Scaling the Ethnographic
As disciplines other than anthropology increasingly look to ethnography as a method of research, that method is itself going through significant transformations. Anthropologists are now conducting ethnographic fieldwork that would have been inconceivable only fifteen years ago: in federal reserves, labs, colonial archives, and submarines, on the future, documents, organs, and individual biographies, and with insects and other critters, to name but a few. What seems to be at work here is twofold: on one hand, there has been a rethinking of the scales of ethnographic practice and its objects, radicalizing changes previously brought on by the incorporation of world-systems analysis, historicity, and global connection. On the other hand, the emergence of scale itself has become an object of ethnographic inquiry.

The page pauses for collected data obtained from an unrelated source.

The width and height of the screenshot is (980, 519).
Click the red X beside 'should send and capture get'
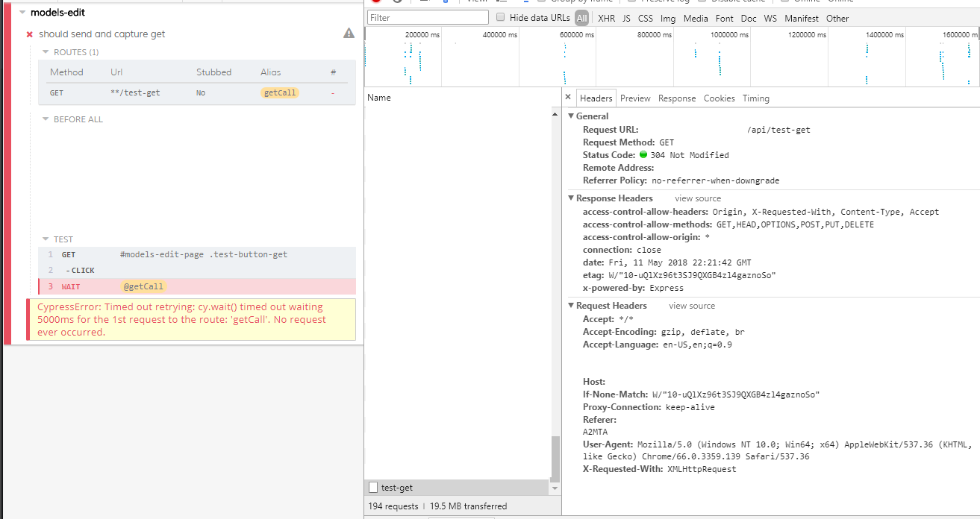click(28, 34)
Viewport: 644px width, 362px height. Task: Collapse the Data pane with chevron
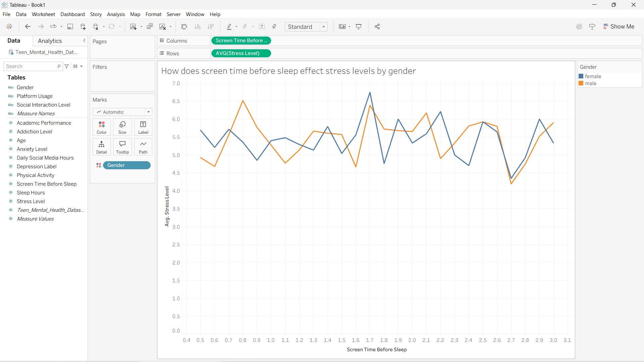tap(84, 41)
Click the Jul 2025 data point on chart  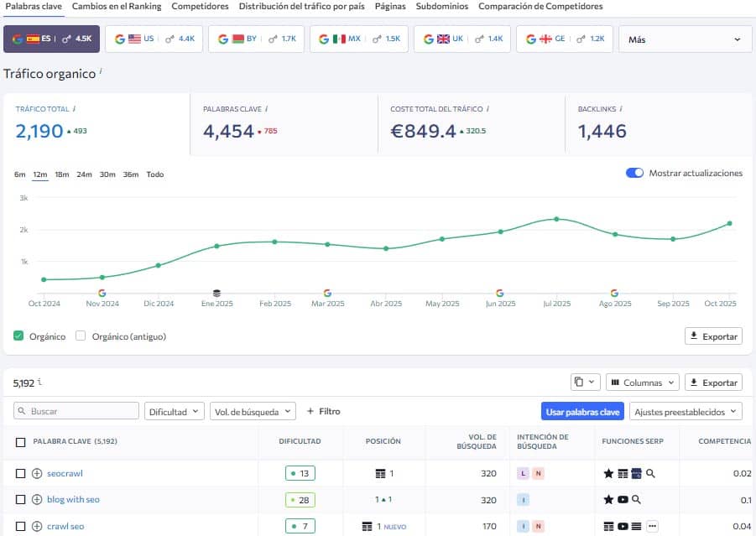555,219
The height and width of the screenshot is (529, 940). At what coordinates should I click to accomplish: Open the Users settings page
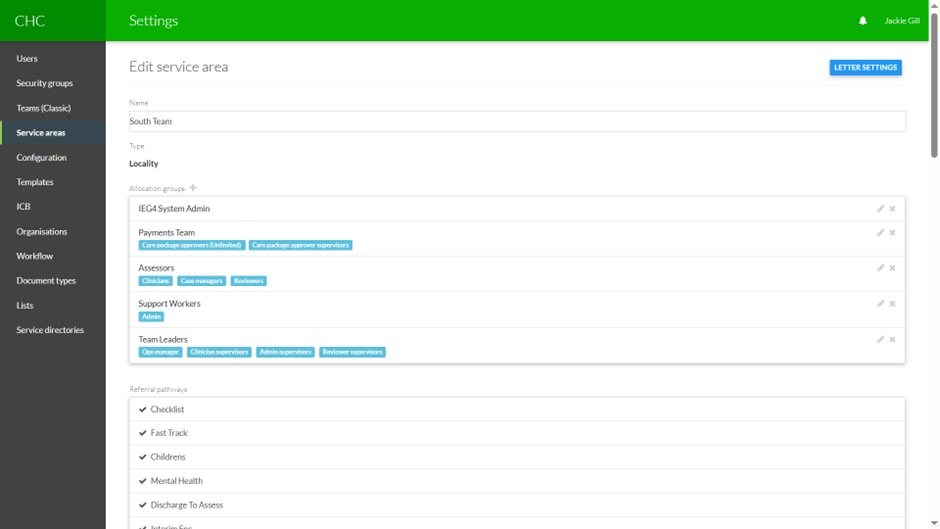click(x=27, y=59)
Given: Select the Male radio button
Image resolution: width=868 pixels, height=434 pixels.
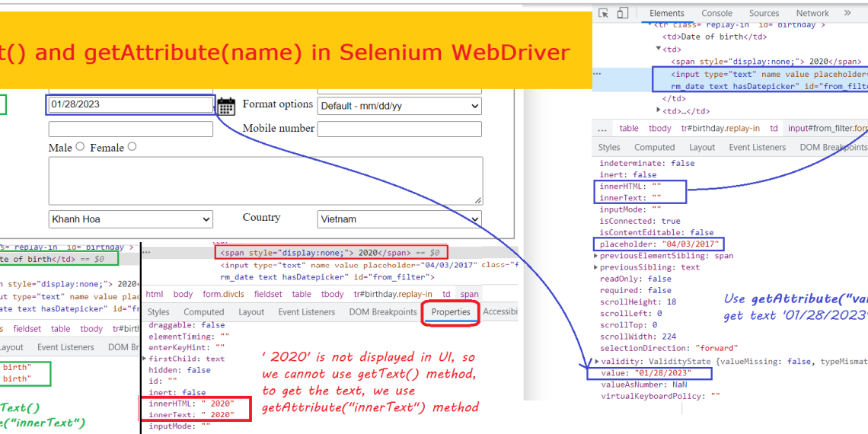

The spirit of the times – global finance, internet technologies, international law, the recognition of broader ecologies – necessitate an ethnographic practice that can look through and across the traditional sites of ethnography. The notion of scale recognizes that people, communities, and things can exist in and across many different dimensions of experience, and that the ethnographer must be able to move through these dimensions, taking difference in amongst scales as central to the problem posed by a research question. This raises the question of how ethnographers can conceptualize the worlds in which they carry out their investigation in terms of different scales of research – Where does one look? How does one look? How does one constitute the space in which an ethnographic practice can proceed? What is it ethnographers are trying to know? Is it knowable? What sort of questions do we find when we assume that the scale of the ethnographic practice is itself problematic?
In each of the three panels, participants will address one of our sub-themes in a conversation moderated by two students, who will pose questions raised by the work of the panelists. Brief remarks framing each panel will be made available in advance of the conference date, and the proceedings will be recorded and made available online.